(Your goal): Render the records from the line containing "Click the Twitter bird icon" to the line containing "Click the 欢迎来到-来课程! heading", both included, as a Markdown table. Use the columns Row and Record line, number each line, and skip any blank lines.

(Supplied material):
*-*-*
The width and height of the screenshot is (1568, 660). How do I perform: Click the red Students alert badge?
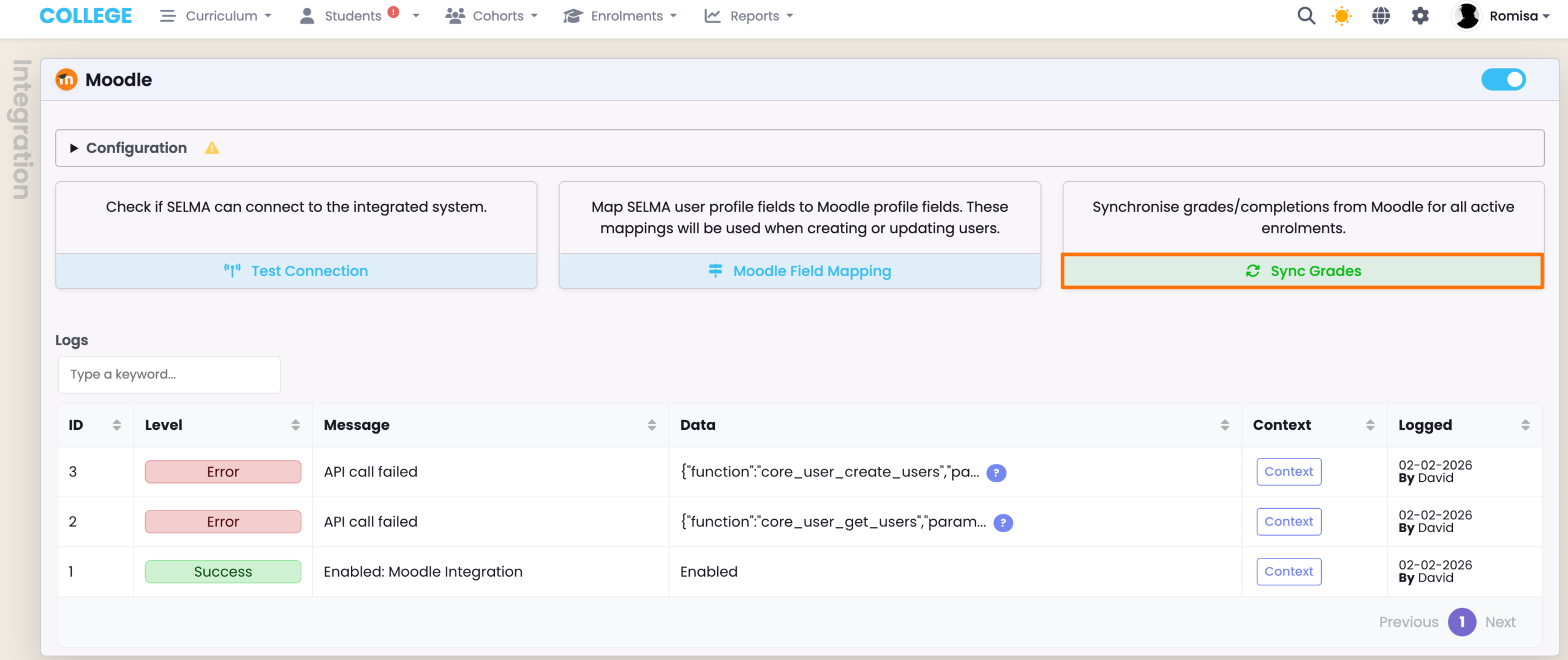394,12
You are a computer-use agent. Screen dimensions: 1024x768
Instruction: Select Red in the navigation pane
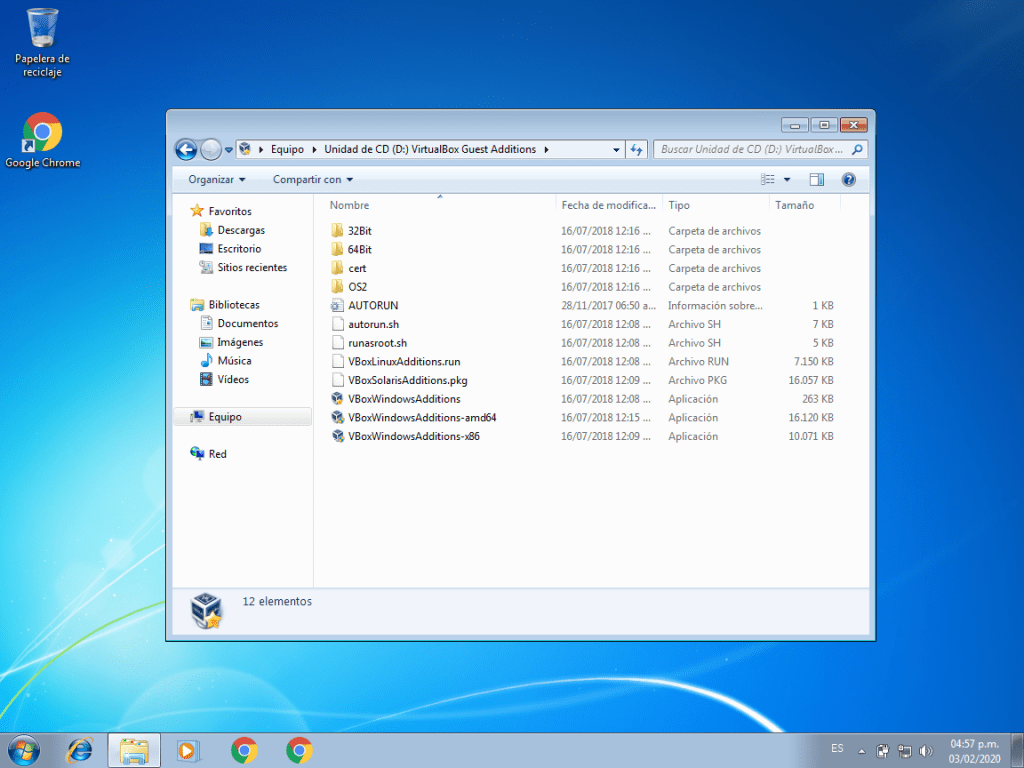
*-*-*
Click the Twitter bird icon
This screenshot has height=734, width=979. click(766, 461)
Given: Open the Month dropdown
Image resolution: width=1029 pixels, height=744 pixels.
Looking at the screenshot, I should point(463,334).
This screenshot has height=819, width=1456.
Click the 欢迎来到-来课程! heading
*-*-*
(Final result):
| Row | Record line |
|---|---|
| 1 | Click the Twitter bird icon |
| 2 | This screenshot has height=734, width=979. click(766, 461) |
| 3 | Given: Open the Month dropdown |
| 4 | Image resolution: width=1029 pixels, height=744 pixels. |
| 5 | Looking at the screenshot, I should point(463,334). |
| 6 | This screenshot has height=819, width=1456. |
| 7 | Click the 欢迎来到-来课程! heading |